Congress didn't officially tell Detroit's automakers to "drop dead" Thursday, but it came close.
Around 11 a.m., the industry lost its staunchest defender, Rep. John Dingell, D-Dearborn, to an intraparty squabble symbolizing a war between liberal Democrats tied to anti-Detroit environmental groups and more conservative members allied with the United Auto Workers in the Rust Belt. The environmental wing won.
An hour later, General Motors Corp. Chairman Rick Wagoner says he was encouraged to see on the TV news that the so-called "auto state senators," led by Michigan's Carl Levin, D-Detroit, had reached a bipartisan compromise that would speed a publicly financed $25 billion in "bridge loans" to the automakers.
Two hours later, there was Senate Majority Leader Harry Reid, D-Nev., and Speaker Nancy Pelosi, D-Calif., saying no, not yet. Detroit's CEOs, fresh from their lackluster performance in the world's biggest political fishbowl, would need to submit plans to Congress demonstrating their viability in exchange for the cash.
Talk about a smackdown. Prepared testimony, two days of hearings before a national audience and the Congress of the United States essentially says "not good enough" to Detroit's automakers. Then it says committee chairs with the names Dodd, D-Conn., and Frank, D-Mass., will bless -- or reject -- your turnaround plans, effectively setting the course for the American-owned auto industry for years to come.

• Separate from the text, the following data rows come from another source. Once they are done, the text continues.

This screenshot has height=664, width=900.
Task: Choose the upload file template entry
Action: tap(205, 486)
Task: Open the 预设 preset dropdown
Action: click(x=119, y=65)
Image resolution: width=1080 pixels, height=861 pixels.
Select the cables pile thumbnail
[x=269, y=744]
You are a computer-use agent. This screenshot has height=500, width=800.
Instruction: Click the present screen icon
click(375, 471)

Yikes. But Congress also said this: You didn't bolster your credibility this week as much as you need to if you want a bailout. We'll give you another shot at this because we're in power and we don't want you to go bankrupt. So don't screw it up.
Big Three needs to dig out
As scary as this is for what it says about the a) deep, potentially fatal sickness afflicting Detroit's automakers and b) the deeply sickening injection of politicians and their arcane agendas into business planning, it shouldn't be entirely surprising. The Big Three bosses mostly bombed in two days of testimony on Capitol Hill and their near-term financial prospects are even worse.

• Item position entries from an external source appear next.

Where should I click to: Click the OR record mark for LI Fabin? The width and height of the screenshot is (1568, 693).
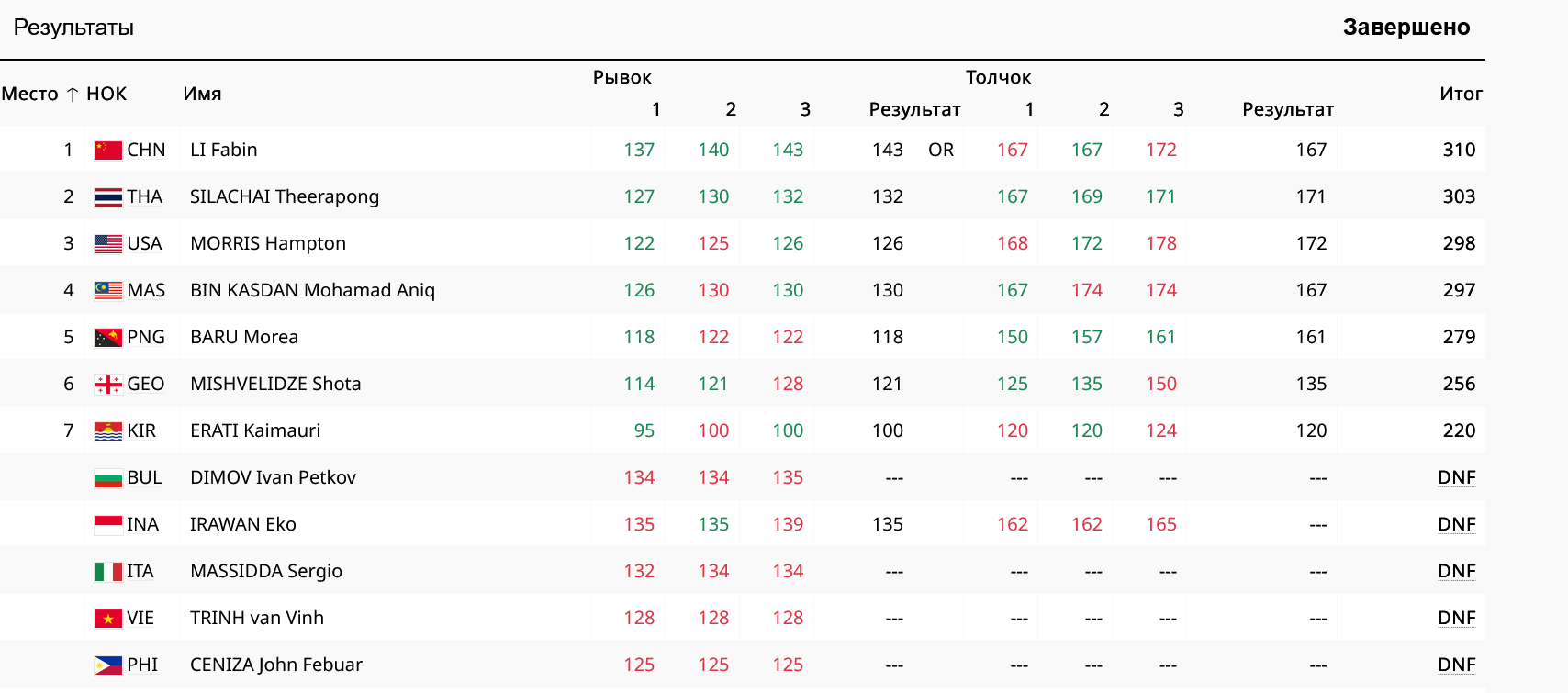pos(940,150)
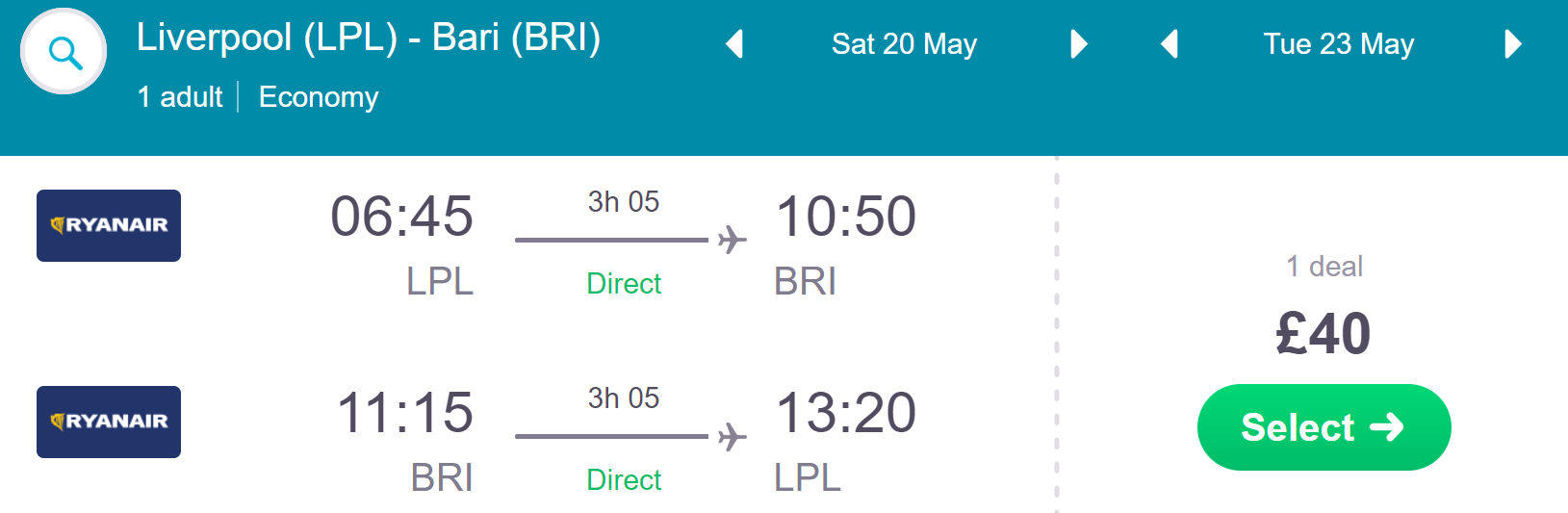Click the magnifying glass search icon
This screenshot has width=1568, height=513.
[64, 52]
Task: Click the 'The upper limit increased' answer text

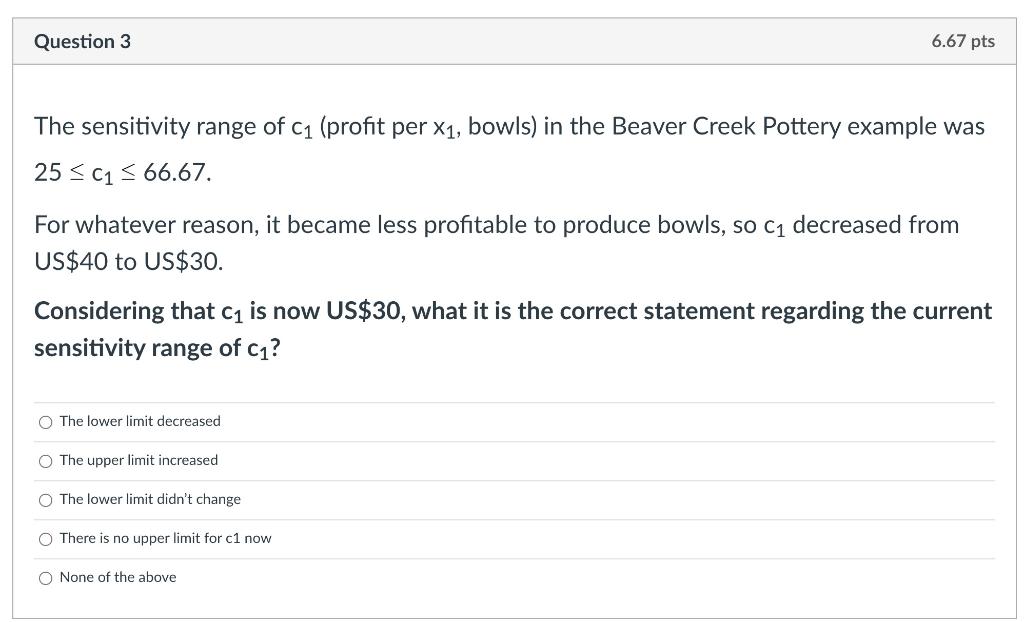Action: (x=138, y=461)
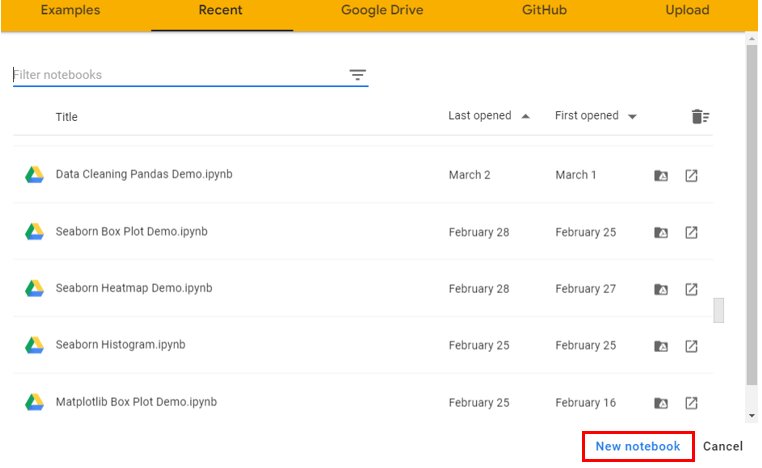This screenshot has width=762, height=468.
Task: Sort by Last opened column arrow
Action: coord(525,116)
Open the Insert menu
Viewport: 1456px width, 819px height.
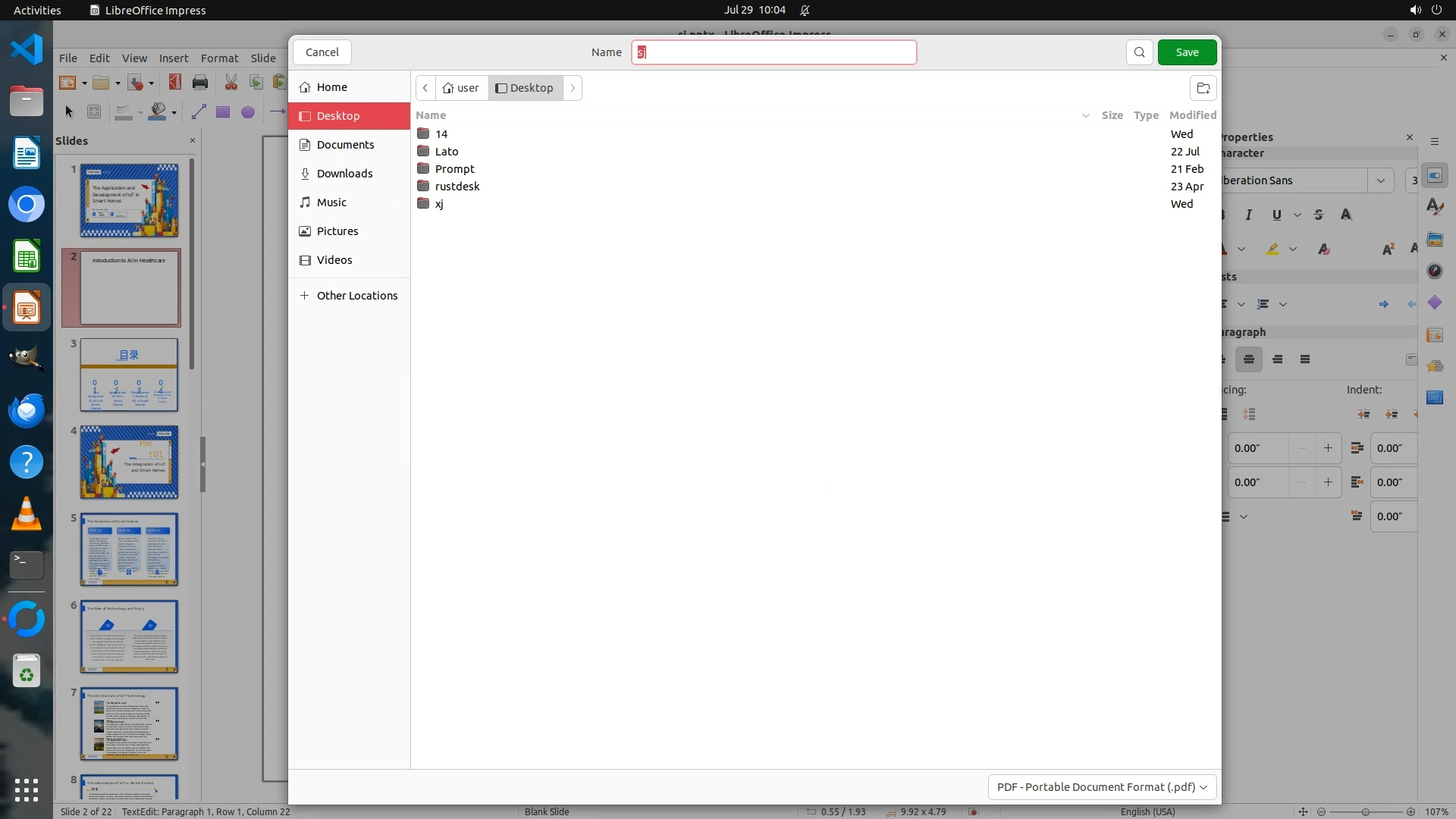pyautogui.click(x=173, y=58)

Instead of giving skeptical members of Congress good reasons to green-light plans to approve billions in direct loans to GM, Ford Motor Co. and Chrysler LLC, the CEOs muffed questions about their pay -- and that was just the beginning.
United Auto Workers President Ron Gettelfinger forgot he wasn't talking to a Michigan Legislature accustomed to the union's '70s-era riffs on "sacrifice." This is a country where 7.5 percent of the private-sector workforce is unionized, hardly evidence of a majority.
But the CEOs? They muffed it worse, first by walking into a cheap political trap about the use of corporate aircraft. They failed to show how their companies would revive with the help of taxpayer money. And they showed a stunning misunderstanding of symbolism in an overtly political arena.
Symbols matter in bailout
"The importance of substance is critical," GM's Wagoner told The Detroit News on Thursday, "but the importance of symbol is, as well. We understand that."
Now? If these guys want to coalesce their troops and, perhaps, some of the general public around their government-financed rescues, they'll need to get serious about publicly eliminating some of the perks that most of corporate America lives without. They'll send a message and -- gasp! -- save some dough in the process.
Where was Ford Motor Co.'s pledge to close its executive dining room? Why didn't General Motors Corp. pledge to suspend its executive-car programs, complete with free gas and insurance? Did any of the CEOs even consider flying to Washington on Northwest Airlines, preferably in the back of the plane?
Probably not, but I'm guessing they'll be reconsidering after the blowback this week.